- PROBLEMA: En el texto sobre la Semana Santa que aparece a continuación, enumera todos los males de los que, según se afirma, advierten los médicos.

------ EXTRACTO FUENTE ------

La Semana Santa está cada vez más carnicera

Con el Domingo de Resurreción infernal que atestó las carreteras españolas, concluyó el clímax picante de la Semana Santa, cada vez más pagana y carnicera. Sí, ya sé que nadie se escandaliza y que resulta absurdo pedir peras al olmo ahora que todos se nos pudren misteriosa e irremisiblemente, pero es que en este país, hasta hace nada beato, ictiófago y verdulero, jalar cochino por estas fechas estaba muy mal visto. Y fornicar era pecado capital.

Pues había que verlos ahora con democracia y sin bula, atiborrándose la Semana Grande de las cosas más inmundas: sesos, criadillas, lomo embuchado, alitas de pollo, ¡jeta frita!, chorizos flatulentos, oreja retorcida, lengua estofada y enmudecida, magro de cerdo grasiento, cabrito asado, callos pellejosos y las tiritas de beacon sanguino, etc..., la lista de busheries que se cometen en el mundo es infinita. Ya nadie guarda los cuarenta y seis días de ayuno y vigilia, cuaresmar quedó fuera de moda y de la devoción se pasó a la juerga del alcohol y el colesterol con la velocidad del tocino.

¿Dónde quedan los días de endolencia, la pasión purificadora que nos amojamaba las carnes y le daba un sabor a ahumado al espíritu? Con tanta molla animal se nos van a molificar los sesos, porque al igual que la velocidad se reduce con el tocino, vraiment, la molla blanda, mórbida y la mollera dura están emparentadas como en las mejores familias. Los médicos nos advierten de las plaquetas de grasa que entorpecen las venas, la gota y las secuelas de infarto; la Iglesia se queja de flaccidez espiritual y los políticos, que son más pragmáticos, trafican pura y simplemente con la violencia porcina.

------ BLOQUE DE DATOS ------

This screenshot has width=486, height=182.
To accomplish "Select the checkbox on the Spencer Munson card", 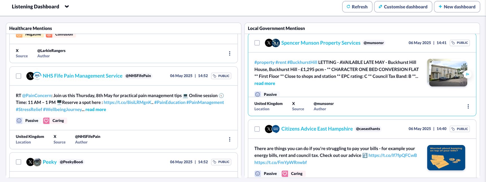I will pos(257,43).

------

- RESPUESTA:
- Las plaquetas de grasa que entorpecen las venas
- La gota
- Las secuelas de infarto